[ClusterLabs] Sub‑clusters / super‑clusters - working :)

Fri Aug 6 08:41:59 EDT 2021

On Friday 06 August 2021 at 14:14:09, Andrei Borzenkov wrote:

> On Thu, Aug 5, 2021 at 3:44 PM Antony Stone wrote:
> > 
> > For anyone interested in the detail of how to do this (without needing
> > booth), here is my cluster.conf file, as in "crm configure load replace
> > cluster.conf":
> > 
> > --------
> > node tom attribute site=cityA
> > node dick attribute site=cityA
> > node harry attribute site=cityA
> > 
> > node fred attribute site=cityB
> > node george attribute site=cityB
> > node ron attribute site=cityB
> > 
> > primitive A-float IPaddr2 params ip=192.168.32.250 cidr_netmask=24 meta
> > migration-threshold=3 failure-timeout=60 op monitor interval=5 timeout=20
> > on- fail=restart
> > primitive B-float IPaddr2 params ip=192.168.42.250 cidr_netmask=24 meta
> > migration-threshold=3 failure-timeout=60 op monitor interval=5 timeout=20
> > on- fail=restart
> > primitive Asterisk asterisk meta migration-threshold=3 failure-timeout=60
> > op monitor interval=5 timeout=20 on-fail=restart
> > 
> > group GroupA A-float4  resource-stickiness=100
> > group GroupB B-float4  resource-stickiness=100
> > group Anywhere Asterisk resource-stickiness=100
> > 
> > location pref_A GroupA rule -inf: site ne cityA
> > location pref_B GroupB rule -inf: site ne cityB
> > location no_pref Anywhere rule -inf: site ne cityA and site ne cityB
> > 
> > colocation Ast 100: Anywhere [ cityA cityB ]
> 
> You define a resource set, but there are no resources cityA or cityB,
> at least you do not show them. So it is not quite clear what this
> colocation does.

Apologies - I had used different names in my test setup, and converted them to 
cityA etc for the sake of continuity in this discussion.

That should be:

	colocation Ast 100: Anywhere [ GroupA GroupB ]
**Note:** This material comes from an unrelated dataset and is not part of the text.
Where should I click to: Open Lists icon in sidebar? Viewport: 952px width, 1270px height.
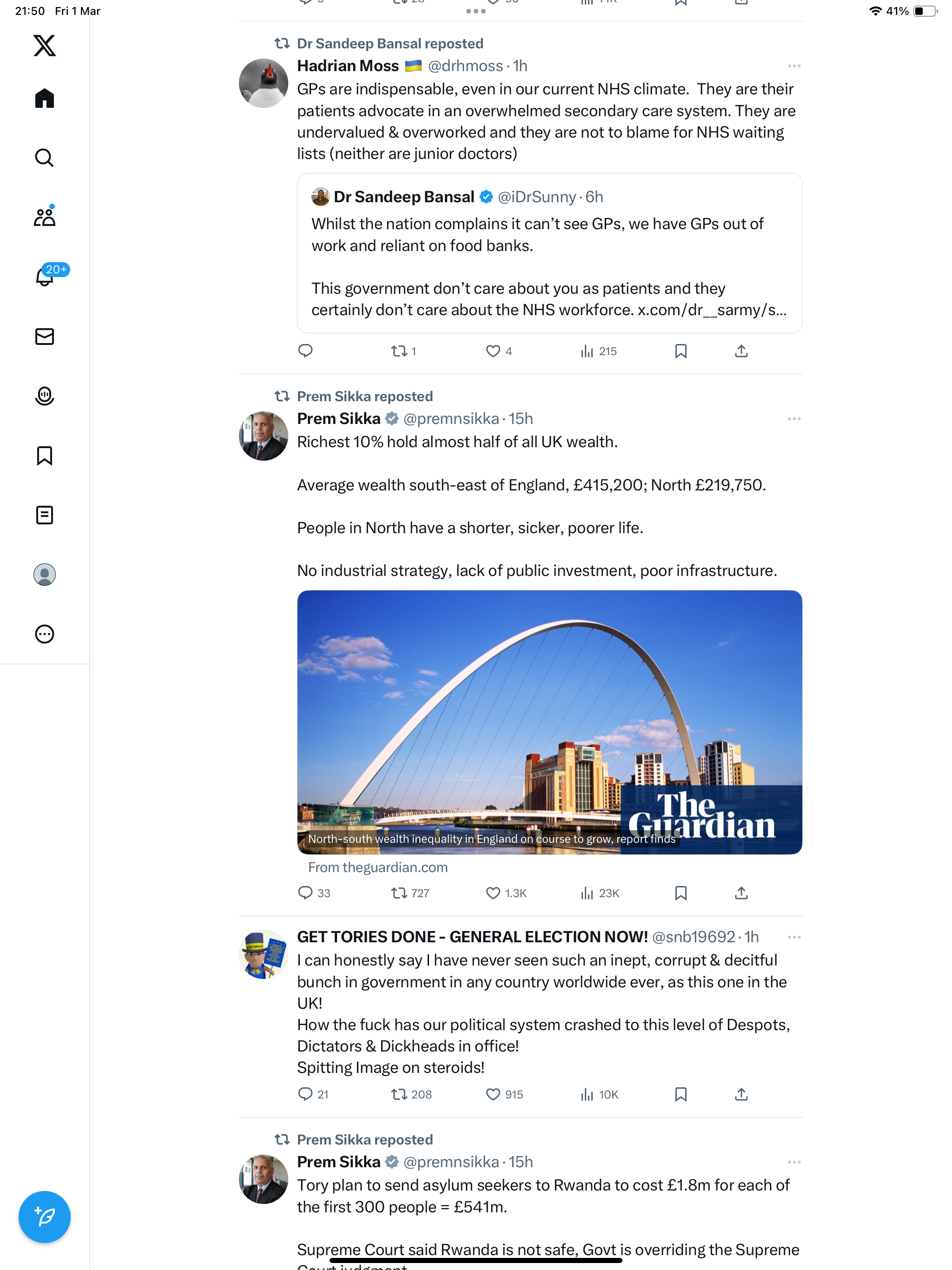click(44, 515)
> > property cib-bootstrap-options: stonith-enabled=no no-quorum-policy=stop
> 
> If connectivity between (any two) sites is lost you may end up with
> one of A or B going out of quorum.

Agreed.

> While this will stop active resources and restart them on another site,

No.  Resources do not start on the "wrong" site because of:

	location pref_A GroupA rule -inf: site ne cityA
	location pref_B GroupB rule -inf: site ne cityB

The resources in GroupA either run in cityA or they do not run at all.

> there is no coordination between stopping and starting so for some time
> resources will be active on both sites. It is up to you to evaluate whether
> this matters.

Any resource which tried to start at the wrong site would simply fail, because 
the IP addresses involved do not work at the "other" site.
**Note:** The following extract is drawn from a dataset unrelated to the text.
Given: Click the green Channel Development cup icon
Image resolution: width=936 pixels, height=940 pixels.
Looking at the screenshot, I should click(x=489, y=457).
> If this matters your solution does not protect against it.
> 
> If this does not matter, the usual response is - why do you need a
> cluster in the first place? Why not simply always run asterisk on both
> sites all the time?

Because Asterisk at cityA is bound to a floating IP address, which is held on 
one of the three machines in cityA.  I can't run Asterisk on all three 
machines there because only one of them has the IP address.

Asterisk _does_ normally run on both sites all the time, but only on one 
machine at each site.

> > start-failure-is-fatal=false cluster-recheck-interval=60s
> > --------
> > 
> > Of course, the group definitions are not needed for single resources, but
> > I shall in practice be using multiple resources which do need groups, so
> > I wanted to ensure I was creating something which would work with that.
> 
> > I have tested it by:
> ...
> >  - causing a network failure at one city (so it simply disappears without
> > stopping corosync neatly): the other city continues its resources (plus
> > the "anywhere" resource), the isolated city stops
> 
> If the site is completely isolated it probably does not matter whether
> anything is active there. It is partial connectivity loss where it
> becomes interesting.

Agreed, however my testing shows that resources which I want running in cityA 
are either running there or they're not (they never move to cityB or cityC), 
similarly for cityB, and the resources I want just a single instance of are 
doing just that, and on the same machine at cityA or cityB as the local 
resources are running on.

Thanks for the feedback,

Antony.

-- 
"Measuring average network latency is about as useful as measuring the mean 
temperature of patients in a hospital."

 - Stéphane Bortzmeyer

                                                   Please reply to the list;
                                                         please *don't* CC me.